The formula you write for the Shannon entropy in the case when $\theta$ is a random variable is not correct. Note that, when $\theta$ is a random variable, you are essentially dealing with an "augmented" random variable of the form $(x, \theta)$ i.e., a tuple, containing the original random variable and the (random) parameter.
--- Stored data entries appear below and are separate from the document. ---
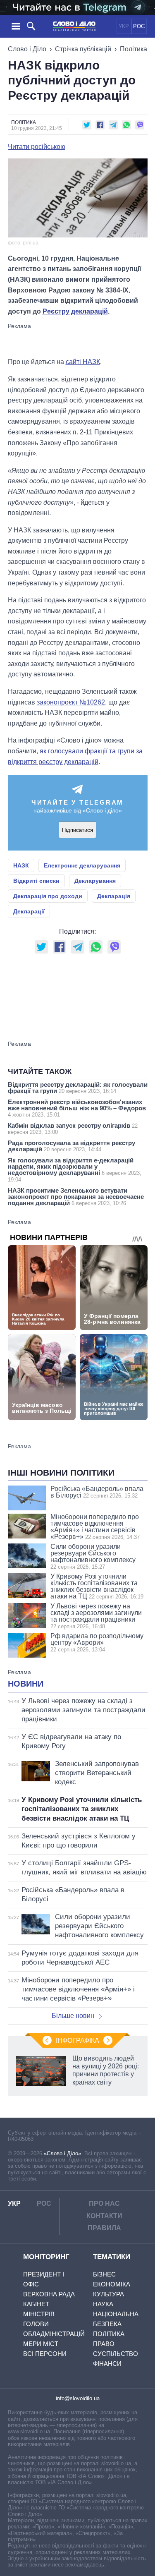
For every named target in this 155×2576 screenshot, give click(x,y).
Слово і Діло (27, 49)
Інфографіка (77, 2040)
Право (103, 2343)
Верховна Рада (49, 2294)
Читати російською (36, 147)
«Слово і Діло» (62, 2153)
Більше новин (73, 2015)
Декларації (29, 911)
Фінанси (107, 2363)
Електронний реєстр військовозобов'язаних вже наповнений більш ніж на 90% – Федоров (77, 1108)
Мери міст (40, 2343)
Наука (103, 2304)
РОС (139, 26)
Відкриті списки (36, 880)
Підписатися (77, 830)
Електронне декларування (82, 865)
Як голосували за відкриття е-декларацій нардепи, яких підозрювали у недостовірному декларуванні (74, 1170)
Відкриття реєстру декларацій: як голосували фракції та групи (78, 1087)
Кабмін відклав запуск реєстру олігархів (73, 1129)
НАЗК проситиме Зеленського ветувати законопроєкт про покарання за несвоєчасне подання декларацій (76, 1196)
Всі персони (45, 2353)
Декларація (113, 896)
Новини (25, 1683)
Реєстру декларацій (75, 311)
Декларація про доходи (47, 896)
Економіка (111, 2284)
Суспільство (115, 2353)
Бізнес (104, 2274)
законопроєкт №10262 (71, 702)
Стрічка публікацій (83, 49)
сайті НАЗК (83, 361)
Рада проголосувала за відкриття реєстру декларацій (71, 1146)
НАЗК (21, 865)
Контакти (104, 2215)
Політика (133, 49)
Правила (104, 2227)
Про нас (104, 2203)
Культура (108, 2294)
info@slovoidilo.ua (78, 2398)
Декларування (95, 880)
The distribution of this new random variable is, of course,

$$ p_{(x,\theta)}(x,\theta)=p_\theta(\theta) p_{x|\theta}(x|\theta), $$ for all valid $(x,\theta)$. In turn, the entropy becomes (assuming a discrete-valued $\theta$)

$$ \begin{align} H(p_{(x,\theta)})&=-\sum_x \sum_\theta p_{(x,\theta)}(x,\theta)\log p_{(x,\theta)}(x,\theta)\\ &=-\sum_x \sum_\theta p_\theta(\theta) p_{x|\theta}(x|\theta)\log \left(p_\theta(\theta) p_{x|\theta}(x|\theta)\right) \end{align} $$ (Note that the only difference with your formula is that you omit the summation over the values of $\theta$.)

The Renyi entropy for $(x,\theta)$ is defined similarly and its equivalence to the Shannon entropy for $\alpha\rightarrow 1$ holds.